Reservists Deliver Humanitarian Supplies

Cargo in C-17 600x400

ST. LUCIA -- Reservists from the 315th Airlift Wing delivered more than 38,000 pounds of humanitarian aid to the island nations of St. Lucia and Haiti Dec. 15 and 16.

The missions involved two C-17 Globemaster III aircraft delivering humanitarian aid, medical and school supplies, food and construction equipment valued at more than $130,000, courtesy of the Good News Project, Inc. from Waussau, Wis. and the Apostolic Christian World Relief Organization.

"This was a very rewarding mission to be able to bring a jet full of supplies to these people who really need it," said 1st Lt. Sean Gribben, a pilot from the 300th Airlift Squadron. "This kind of mission is great, we really get to help people who need it."

Missions like these are made possible by the Denton Amendment, a state department/U.S. Aid program allowing the delivery of donated humanitarian aid to fly on Air Force assets on a space available basis.

According to Lee Thompson from the U.S. Embassy in the Eastern Caribbean based in Barbados, these types of missions further the relationships between our nations.

"The humanitarian relief that we provide to these islands contributes to the mutual relationship that the American people, through its embassy, want to foster, and that is really the goal of the American mission in the Eastern Caribbean," Thompson said.

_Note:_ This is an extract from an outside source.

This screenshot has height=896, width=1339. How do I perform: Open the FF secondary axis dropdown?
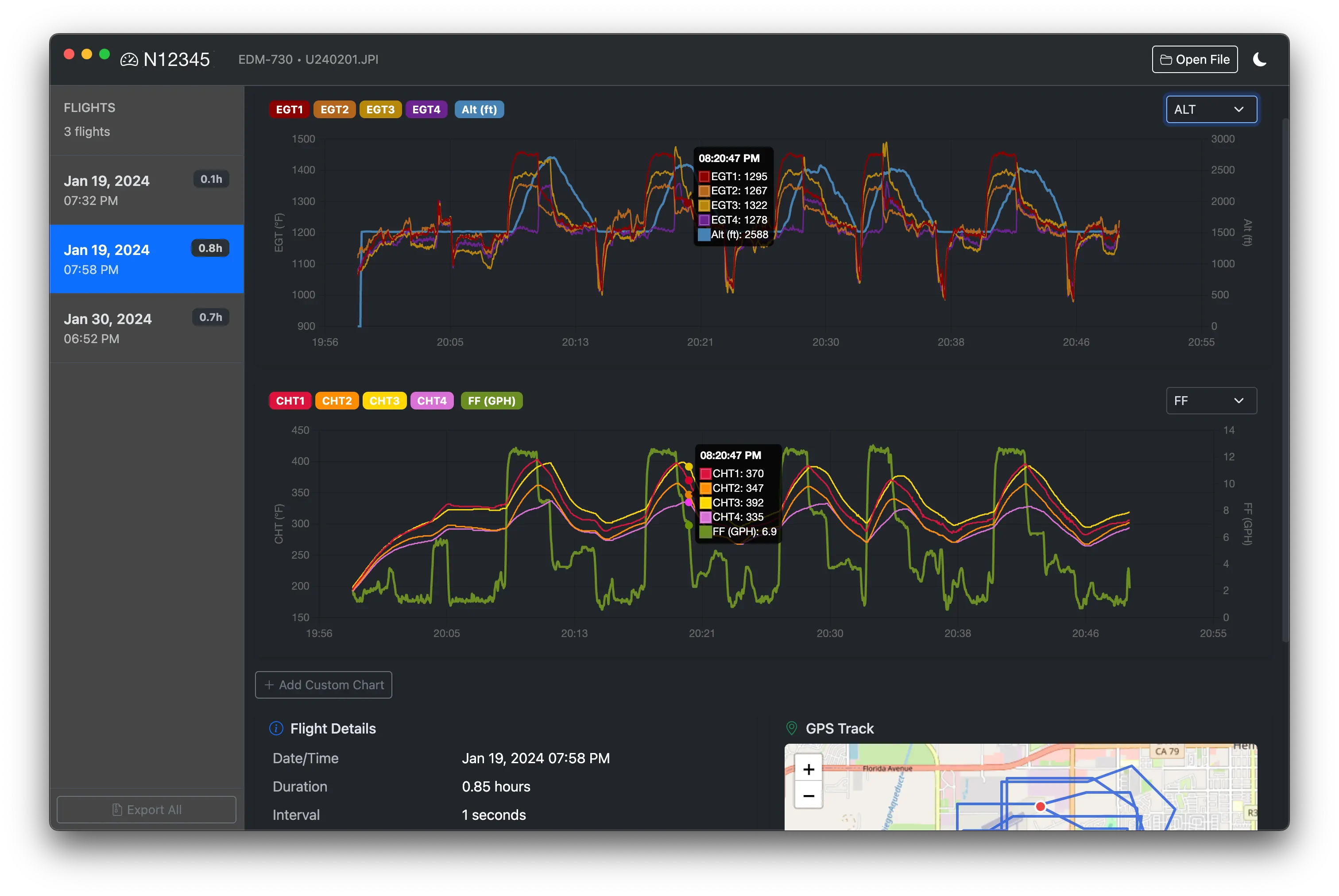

The mission was also a training mission for the reserve aircrew members on the jet. Master Sgt. Drew Cheek, an evaluator loadmaster assigned to the 300th AS, conducted two evaluations (or check rides) on aircraft crewmembers.

"These kinds of missions are great for conducting evaluations. The loadmasters get to see and work with different types of cargo, plus you get to help people who need it," Cheek said.

As a new pilot on his second humanitarian mission, Gribben was also training on this mission.

"I love flying these missions, I feel like I have greatest job in the world, it is very rewarding," said Gribben. "These are perfect missions to help train reservists."